It is time for the murals to go. The twelve Luigi Gregori murals have adorned the main hall of the Main Building for over 130 years, greeting millions of campus residents and visitors with a highly problematic vision of Western triumphalism, Catholic militarism, and an overly romantic notion of American expansion. Christopher Columbus, as admitted by the University-published pamphlet and widely acknowledged by modern scholarship, was an owner and distributor of humans as slaves. Columbus’ fortune, fame, and wealth came from the destruction, mutilation, and transaction of Native American and African persons.
According to the University’s own pamphlet, the murals are specifically designed to “create a heroic impression” of someone who owned, traded, and sold humans as slaves, as well as someone who initiated one of the largest genocides in human history. The murals welcome every newcomer and greet every football fan with their place of honor in the Main Building, posing a clear answer to the question, “Who is Notre Dame?” And while the reasons for removing the murals have been repeated many times by many individuals and groups over the last three decades, we must continue to repeat them until something is done.

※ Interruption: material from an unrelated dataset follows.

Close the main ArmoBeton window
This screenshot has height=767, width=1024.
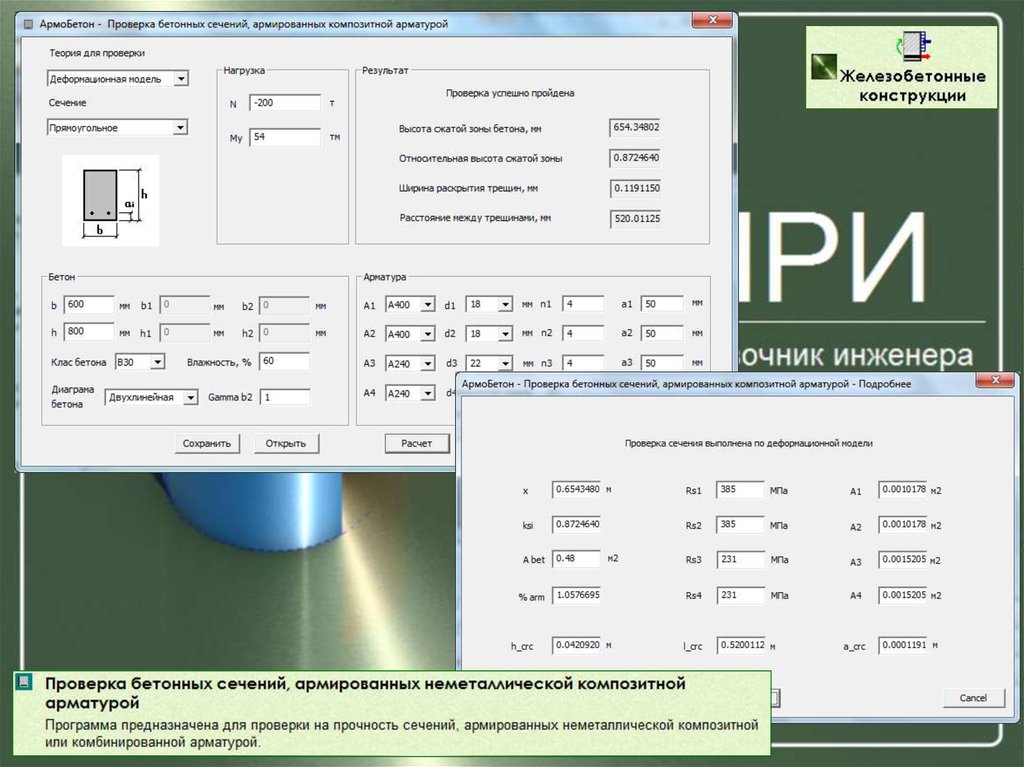click(714, 22)
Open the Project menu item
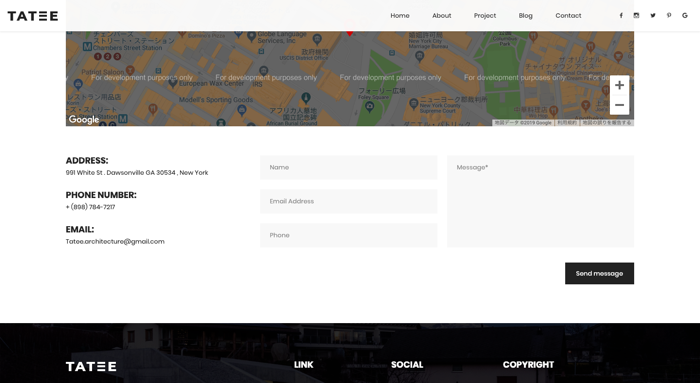Screen dimensions: 700x383 [485, 16]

First, to any Native American student, staff member, faculty member, or visitor who enters the Main Building, the murals offer the most debasing form of insult. The Native persons are depicted as stereotypes, their destruction is gilded over, and their slavery is celebrated. The murals commemorate and laud the beginning of the centuries-long systematic removal of Native American persons and culture from the United States. While recent efforts to honor the past relationship between the Pokagon Tribe and Notre Dame are commendable, true progress will be impossible until the murals are removed.
Second, to any student, staff, faculty, or guest who identifies with an historically-oppressed group, the presence of the murals in 21st century America mocks every attempt to make campus more inclusive, more diverse, and more culturally sensitive. African slaves are depicted comically and Columbus’ incipient role in buying and selling of humans as chattel is depicted as a holy and Christian act. Once again, while the University has made strides to become more ethnically diverse in recent years, the continued central presence of the murals nullifies the inclusive message that, for example, the iconic image of Fr. Hesburgh and Dr. King attempts to demonstrate.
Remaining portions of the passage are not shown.